Cars with Lineartronic have an electronically-controlled Multi-Plate Transfer clutch. This controls and distributes torque to the rear wheels. The front/rear split is 60/40 but this can be adjusted, with more torque sent to the rear axle if either of the front tyres begins to slip.
The Impreza isn’t cheap, being priced from GBP17,495 with manual transmission or from GBP18,995 as a Lineartronic. Against that, standard equipment includes automatic headlamps and rain-sensing windscreen wipers, front fog lamps, electrically-folding heated mirrors with LED turn signals, a de-icer system for the wipers, and 16-inch alloy wheels. There’s also dual-zone air-conditioning, rear passenger heating and ventilation ducts, heated front seats, 60/40 split-fold rear seats, leather-wrapped steering wheel and gear knob, two 12V power outlets, USB and aux-in jacks, and a reversing camera.
If you’ve been a fan of previous generation Imprezas, you’ll notice the days of frameless doors are gone, which is a shame. Against that, they don’t clang, and feel reassuringly solid.

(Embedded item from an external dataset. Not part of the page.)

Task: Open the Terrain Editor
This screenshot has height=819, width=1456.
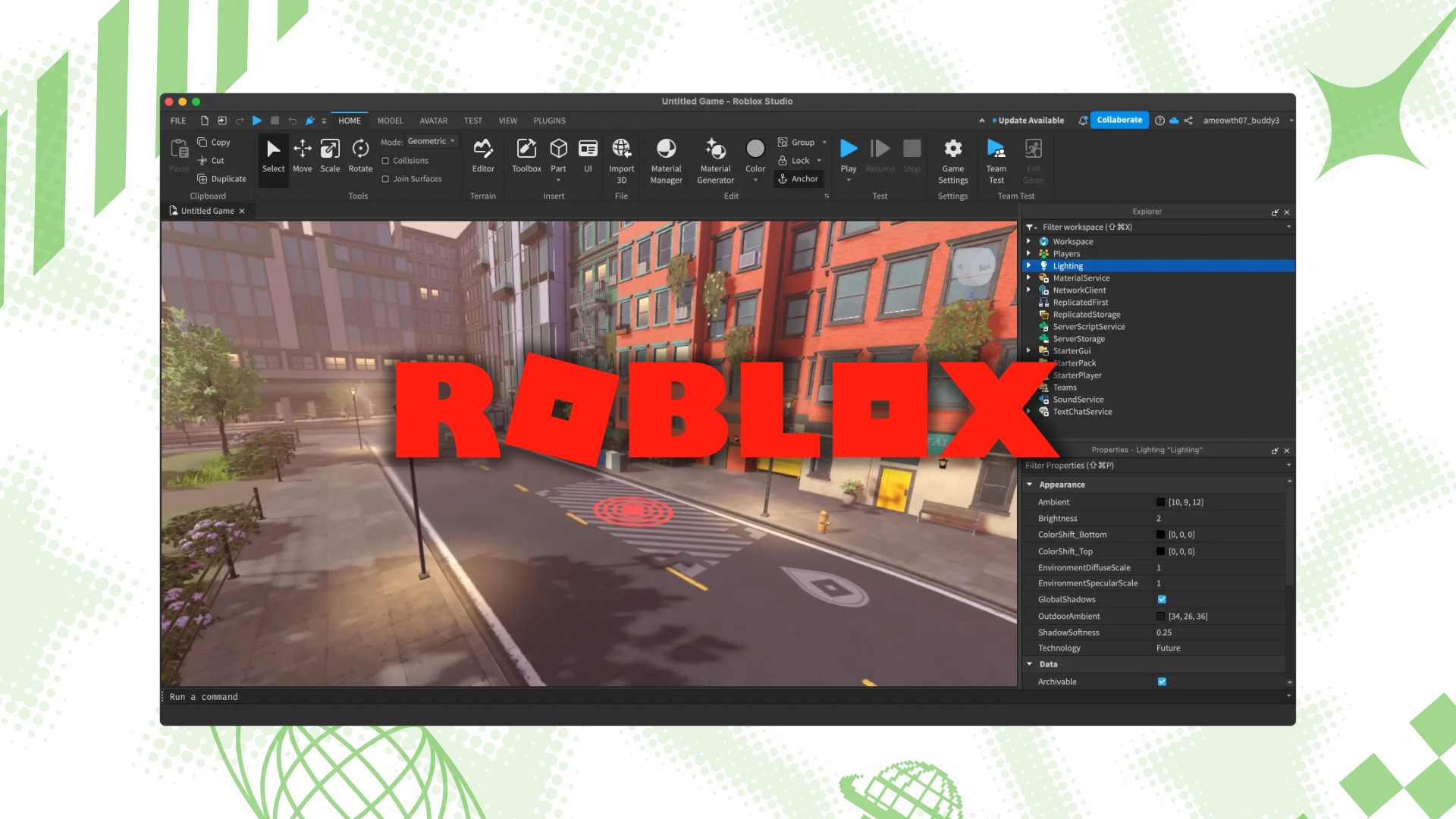Action: [x=483, y=155]
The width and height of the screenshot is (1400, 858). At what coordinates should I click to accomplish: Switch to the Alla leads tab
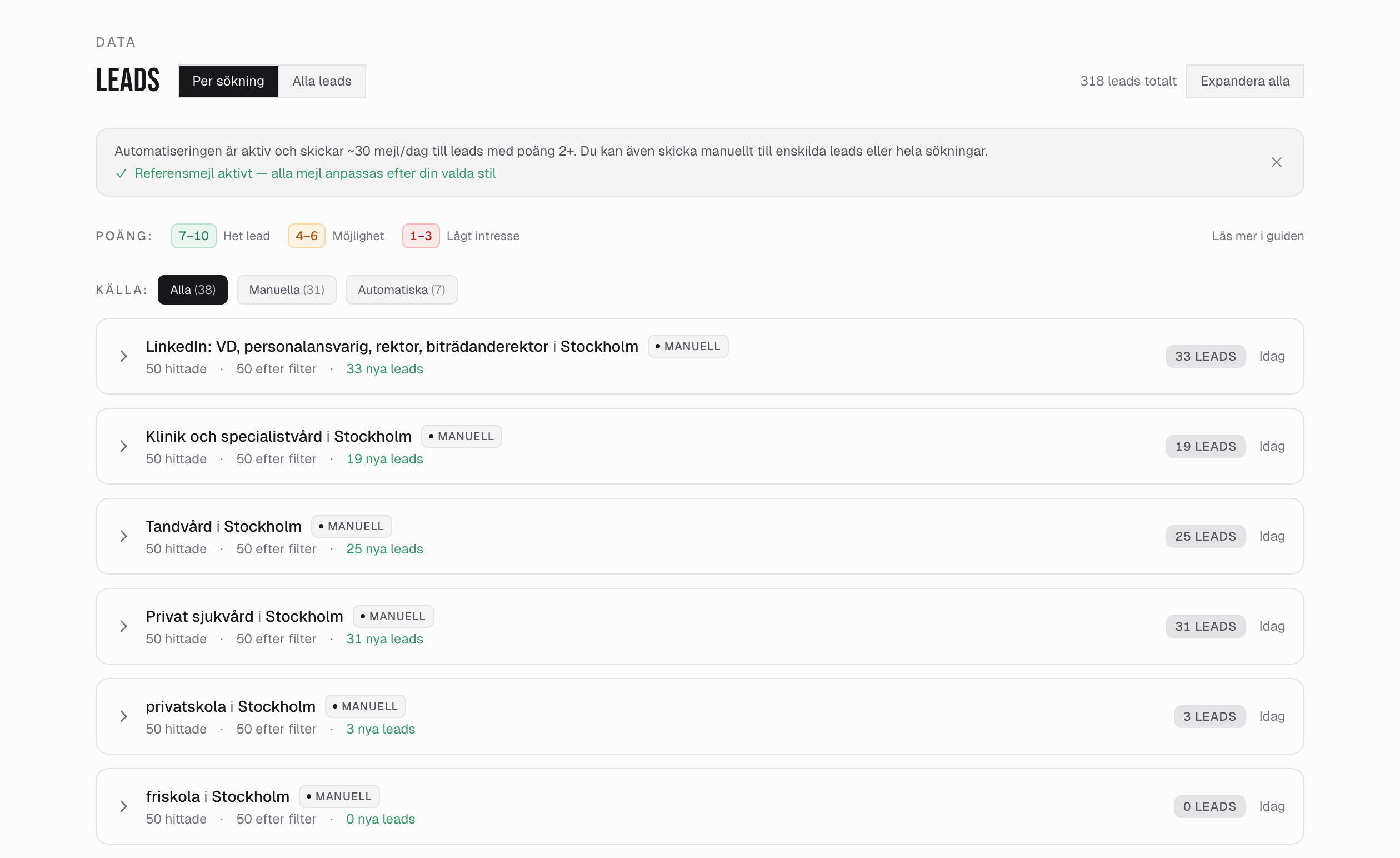[322, 81]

The ignition key looks cheap but you soon forgive that as the little 1.6 whirs into life, emitting a sound like no other car in its segment. Everything you touch is more functional than designer-styled but Subaru owners tend to prefer their cars that way. It’s a lot like a Golf from a couple of generations back - you don't get a lot of squishy plastic but what you do get is clearly going to last and last.
Find a traffic-free single carriageway, and you’ll have a lot of fun, the lack of power not being that much of a problem in such circumstances. Roadholding is really very good indeed and it’s hard to get the Impreza out of line, even in the wet. It also feels well balanced, thanks to a lighter than average engine that’s mounted low in the chassis, combined with 50% of drive going to the back axle. You can easily see why the far more powerful WRX and STI are raved about, not only for their handling but their grip.
It’s good to see Subaru on the up again in the UK. The Impreza 1.6 RC is an offbeat alternative in the C-hatchback class. And don't underestimate its importance as a global model. Subaru's owner, FHI, has commited to expanding production from the existing Gunma Main and Gunma Yajima plants in Japan, to the US. This will be at Lafayette (Indiana) on the line which presently builds the Toyota Camry. In May 2014, Toyota and FHI stated that Camry production at Lafayette would end "in the fall of 2016". This will be the first vehicle for SGP (Subaru Global Platform), its world premiere likely taking place at the 2016 New York auto show.